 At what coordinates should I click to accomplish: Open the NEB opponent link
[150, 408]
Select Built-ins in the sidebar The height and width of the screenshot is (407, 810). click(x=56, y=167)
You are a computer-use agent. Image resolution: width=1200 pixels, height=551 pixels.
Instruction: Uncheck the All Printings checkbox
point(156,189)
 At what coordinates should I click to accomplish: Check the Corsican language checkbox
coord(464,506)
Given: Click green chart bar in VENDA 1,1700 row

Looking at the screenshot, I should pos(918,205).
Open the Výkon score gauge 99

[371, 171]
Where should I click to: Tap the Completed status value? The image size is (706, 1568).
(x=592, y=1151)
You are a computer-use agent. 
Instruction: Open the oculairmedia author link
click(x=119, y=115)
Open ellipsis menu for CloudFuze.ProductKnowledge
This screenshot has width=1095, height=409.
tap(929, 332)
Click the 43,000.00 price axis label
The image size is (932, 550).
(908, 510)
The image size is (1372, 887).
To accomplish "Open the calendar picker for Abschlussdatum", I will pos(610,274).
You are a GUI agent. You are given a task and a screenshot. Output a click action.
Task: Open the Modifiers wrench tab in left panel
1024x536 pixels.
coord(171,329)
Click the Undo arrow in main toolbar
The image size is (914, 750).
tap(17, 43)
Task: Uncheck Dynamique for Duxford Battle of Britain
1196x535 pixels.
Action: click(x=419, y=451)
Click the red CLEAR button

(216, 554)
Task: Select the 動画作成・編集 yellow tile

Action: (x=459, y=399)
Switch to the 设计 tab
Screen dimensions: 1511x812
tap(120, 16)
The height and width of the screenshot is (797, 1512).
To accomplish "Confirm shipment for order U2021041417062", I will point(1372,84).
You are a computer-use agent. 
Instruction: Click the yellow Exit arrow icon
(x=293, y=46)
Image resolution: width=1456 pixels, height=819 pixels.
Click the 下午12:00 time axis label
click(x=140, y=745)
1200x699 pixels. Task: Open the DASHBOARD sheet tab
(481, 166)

* Task instructions *
Rewrite all the records above, replacing each occurrence of "computer-use agent" with "screen-navigation agent" and leaving everything else unchanged.

* Full answer *
 At what coordinates should I click to accomplish: Open the NEB opponent link
[150, 408]
Select Built-ins in the sidebar The height and width of the screenshot is (407, 810). click(x=56, y=167)
You are a screen-navigation agent. Image resolution: width=1200 pixels, height=551 pixels.
Instruction: Uncheck the All Printings checkbox
point(156,189)
 At what coordinates should I click to accomplish: Check the Corsican language checkbox
coord(464,506)
Given: Click green chart bar in VENDA 1,1700 row

Looking at the screenshot, I should pos(918,205).
Open the Výkon score gauge 99

[371, 171]
Where should I click to: Tap the Completed status value? The image size is (706, 1568).
(x=592, y=1151)
You are a screen-navigation agent. 
Instruction: Open the oculairmedia author link
click(x=119, y=115)
Open ellipsis menu for CloudFuze.ProductKnowledge
This screenshot has width=1095, height=409.
tap(929, 332)
Click the 43,000.00 price axis label
The image size is (932, 550).
(908, 510)
The image size is (1372, 887).
To accomplish "Open the calendar picker for Abschlussdatum", I will pos(610,274).
You are a GUI agent. You are given a task and a screenshot. Output a click action.
Task: Open the Modifiers wrench tab in left panel
1024x536 pixels.
coord(171,329)
Click the Undo arrow in main toolbar
The image size is (914, 750).
tap(17, 43)
Task: Uncheck Dynamique for Duxford Battle of Britain
1196x535 pixels.
Action: click(x=419, y=451)
Click the red CLEAR button

(216, 554)
Task: Select the 動画作成・編集 yellow tile

Action: (x=459, y=399)
Switch to the 设计 tab
Screen dimensions: 1511x812
tap(120, 16)
The height and width of the screenshot is (797, 1512).
To accomplish "Confirm shipment for order U2021041417062", I will point(1372,84).
You are a screen-navigation agent. 
Instruction: Click the yellow Exit arrow icon
(x=293, y=46)
Image resolution: width=1456 pixels, height=819 pixels.
Click the 下午12:00 time axis label
click(x=140, y=745)
1200x699 pixels. Task: Open the DASHBOARD sheet tab
(481, 166)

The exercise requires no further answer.